> **REGISTROS FORNECIDOS**
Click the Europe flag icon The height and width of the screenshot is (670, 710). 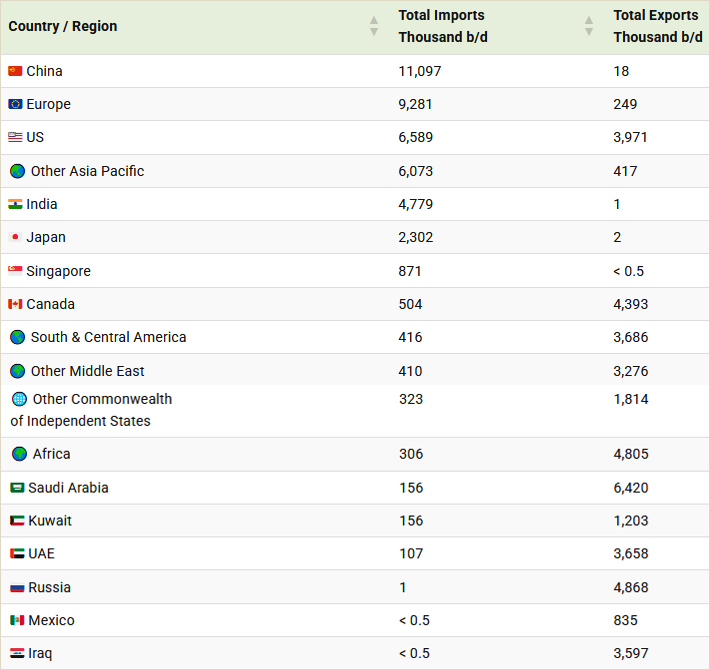click(x=15, y=104)
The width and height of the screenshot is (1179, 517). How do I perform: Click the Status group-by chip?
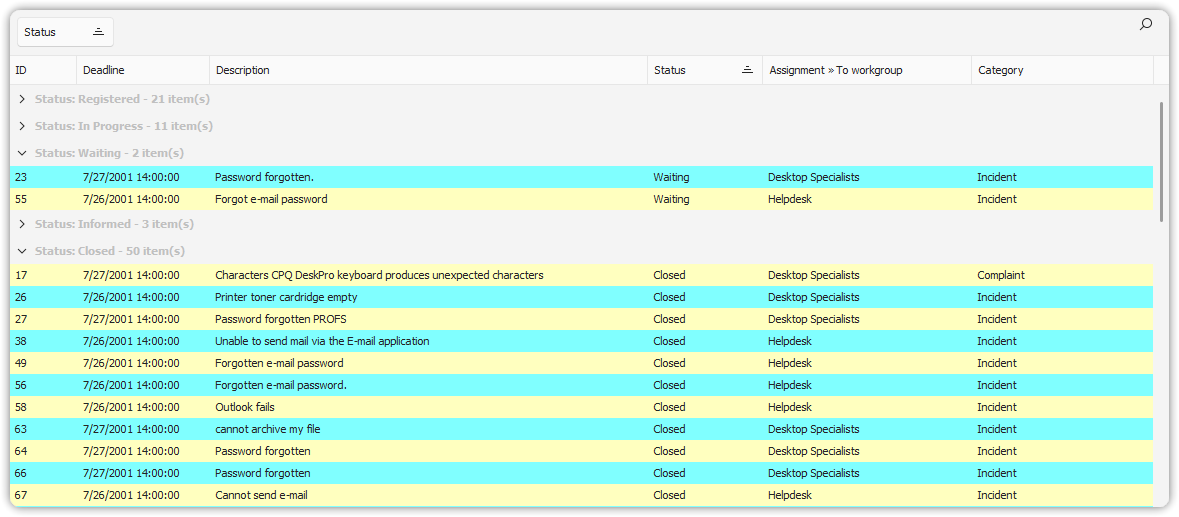pyautogui.click(x=65, y=32)
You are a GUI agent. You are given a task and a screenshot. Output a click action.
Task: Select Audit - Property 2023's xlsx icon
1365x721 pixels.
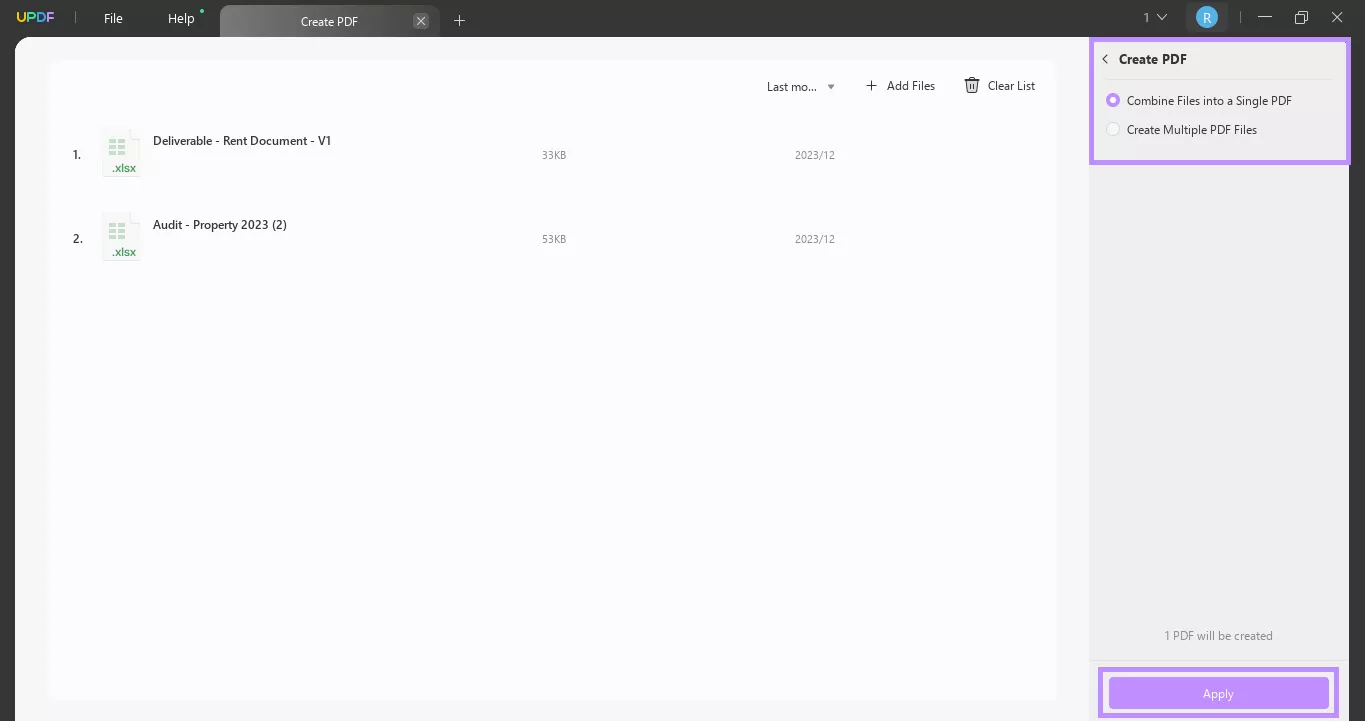[x=121, y=236]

> **PROBLEMA**
Reproduza sem alterações as linhas dos registros, começando pela linha que contém "You are a GUI", inclusive, e parando ao término dos registros. Deixe as imagens fora da resposta.

> **RESULTADO FINAL**
You are a GUI agent. You are given a task and a screenshot. Output a click action.
Task: Select Audit - Property 2023's xlsx icon
1365x721 pixels.
[x=121, y=236]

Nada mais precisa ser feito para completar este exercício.